On a negative note, Northridge said unfavourable sports results in January have been experienced again in March, particularly in the football betting sector. This compared poorly with overall positive sports results in the equivalent period last year, and will unfavourably impact year-on-year first half results, he said.
 
The online gambling section of Northridge's report shows that total online net revenue grew by 1 percent, with 12 percent growth in e-gaming/B2B net revenue offsetting the adverse impact of year-on-year sports results.
 
Online stakes grew by 20 percent, 22 percent in Australia and 19 percent at group level if Australian numbers were excluded. Australian online revenue was up 38 percent, and total net revenue for the company soared the same amount.
 
Excluding Australia, sports betting net revenues were down 27 percent, whilst gaming and B2B revenues were up 12 percent.
 
"In our UK and Irish online business, Paddy Power.com, we are pleased with the impact of the additional investment we have made in marketing, product and value for customers since late 2013," Northridge said. "This has driven sportsbook growth of 16 percent in stakes and 12 percent in active customers."
 
Turning to the company's Italian ventures, the chairman said that Paddy Power.it achieved a 10 percent share of the sports betting market and an increased share of the casino market to 3 percent in the period. Overall market growth in active customers had been slower than anticipated in recent months, resulting in less opportunity to win new customers and take market share.
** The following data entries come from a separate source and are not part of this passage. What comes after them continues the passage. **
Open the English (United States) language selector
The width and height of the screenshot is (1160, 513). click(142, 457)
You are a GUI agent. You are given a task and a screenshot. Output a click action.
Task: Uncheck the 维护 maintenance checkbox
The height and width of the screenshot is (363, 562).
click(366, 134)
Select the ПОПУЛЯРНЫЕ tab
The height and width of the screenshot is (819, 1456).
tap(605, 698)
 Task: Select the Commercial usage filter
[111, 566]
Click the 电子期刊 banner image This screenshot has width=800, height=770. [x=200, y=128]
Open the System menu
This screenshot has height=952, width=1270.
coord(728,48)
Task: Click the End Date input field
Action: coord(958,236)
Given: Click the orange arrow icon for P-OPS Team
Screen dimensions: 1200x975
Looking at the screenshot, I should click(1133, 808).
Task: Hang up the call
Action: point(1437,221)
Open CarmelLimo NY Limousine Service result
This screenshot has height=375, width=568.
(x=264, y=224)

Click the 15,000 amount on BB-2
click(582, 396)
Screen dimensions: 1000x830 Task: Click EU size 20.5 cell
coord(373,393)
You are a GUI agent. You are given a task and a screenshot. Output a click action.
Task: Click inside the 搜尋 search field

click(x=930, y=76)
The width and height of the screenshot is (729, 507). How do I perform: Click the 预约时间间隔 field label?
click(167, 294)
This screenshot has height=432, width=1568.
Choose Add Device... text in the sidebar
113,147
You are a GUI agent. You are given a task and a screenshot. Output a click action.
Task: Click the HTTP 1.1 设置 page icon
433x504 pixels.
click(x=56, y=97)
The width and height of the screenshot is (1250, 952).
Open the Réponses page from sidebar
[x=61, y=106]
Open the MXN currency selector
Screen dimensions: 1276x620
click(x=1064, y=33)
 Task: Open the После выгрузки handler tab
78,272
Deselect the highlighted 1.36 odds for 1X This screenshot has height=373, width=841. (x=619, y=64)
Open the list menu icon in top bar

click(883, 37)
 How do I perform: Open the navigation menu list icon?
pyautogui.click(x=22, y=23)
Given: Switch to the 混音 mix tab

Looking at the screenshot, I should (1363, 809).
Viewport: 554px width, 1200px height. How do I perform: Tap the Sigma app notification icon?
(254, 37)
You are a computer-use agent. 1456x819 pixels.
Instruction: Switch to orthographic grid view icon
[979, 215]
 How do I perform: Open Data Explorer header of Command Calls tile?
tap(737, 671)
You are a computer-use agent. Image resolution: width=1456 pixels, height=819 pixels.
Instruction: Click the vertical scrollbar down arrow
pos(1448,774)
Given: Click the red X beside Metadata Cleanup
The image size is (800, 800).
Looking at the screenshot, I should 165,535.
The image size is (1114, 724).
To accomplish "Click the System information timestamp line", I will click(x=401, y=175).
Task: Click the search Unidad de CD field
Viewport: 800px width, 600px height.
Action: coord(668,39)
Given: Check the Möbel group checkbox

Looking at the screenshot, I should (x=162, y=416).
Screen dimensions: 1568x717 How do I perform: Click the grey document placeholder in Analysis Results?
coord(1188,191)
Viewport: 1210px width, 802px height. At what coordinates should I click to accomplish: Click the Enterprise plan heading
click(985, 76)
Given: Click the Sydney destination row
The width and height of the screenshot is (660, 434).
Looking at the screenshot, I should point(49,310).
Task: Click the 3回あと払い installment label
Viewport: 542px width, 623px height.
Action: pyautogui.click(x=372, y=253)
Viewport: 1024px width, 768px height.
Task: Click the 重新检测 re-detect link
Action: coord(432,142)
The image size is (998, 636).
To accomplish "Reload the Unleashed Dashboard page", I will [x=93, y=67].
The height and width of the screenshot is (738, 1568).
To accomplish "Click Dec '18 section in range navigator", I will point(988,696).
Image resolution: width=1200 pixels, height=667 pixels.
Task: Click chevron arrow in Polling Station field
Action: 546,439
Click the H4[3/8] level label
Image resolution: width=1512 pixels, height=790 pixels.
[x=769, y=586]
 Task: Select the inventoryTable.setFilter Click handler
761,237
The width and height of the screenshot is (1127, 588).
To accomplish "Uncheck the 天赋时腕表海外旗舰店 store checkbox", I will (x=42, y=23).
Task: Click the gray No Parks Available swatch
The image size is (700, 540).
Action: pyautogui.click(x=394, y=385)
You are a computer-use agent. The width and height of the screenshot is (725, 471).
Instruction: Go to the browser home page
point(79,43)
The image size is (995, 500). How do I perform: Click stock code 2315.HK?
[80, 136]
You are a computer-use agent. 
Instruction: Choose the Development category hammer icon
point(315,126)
With football accounting for over three quarters of sports betting in Italy, the forthcoming World Cup is seen by Paddy Power as a key opportunity for customer acquisition.
 
The company's land (retail) business reports shows that retail stakes grew by 5 percent this year in the period, 4 percent in Ireland and 8 percent in the UK. Paddy Power's UK estate now stands at 280 units, and there are 234 units in Ireland.
 
Including new shops, sportsbook stakes and total net revenue both increased by 15 percent.
 
The company notes that in the UK strong machine gaming performance was up 14 percent.
 
Northridge's report highlights the changes to FOBT operational requirements and taxation in the UK. Last year tax costs in the UK Retail operations of the company accounted for 10 percent of operating profit.
 
From March 2015, Machine Gaming Duty will increase from 20 percent to 25 percent of net revenue, the company warns, adding that the government is also considering extending the horseracing betting levy to bookmakers based outside the UK.
 
As at 11 May, the Paddy Power group had no debt and net cash of Euro 264 million, or Euro 197 million excluding customer balances.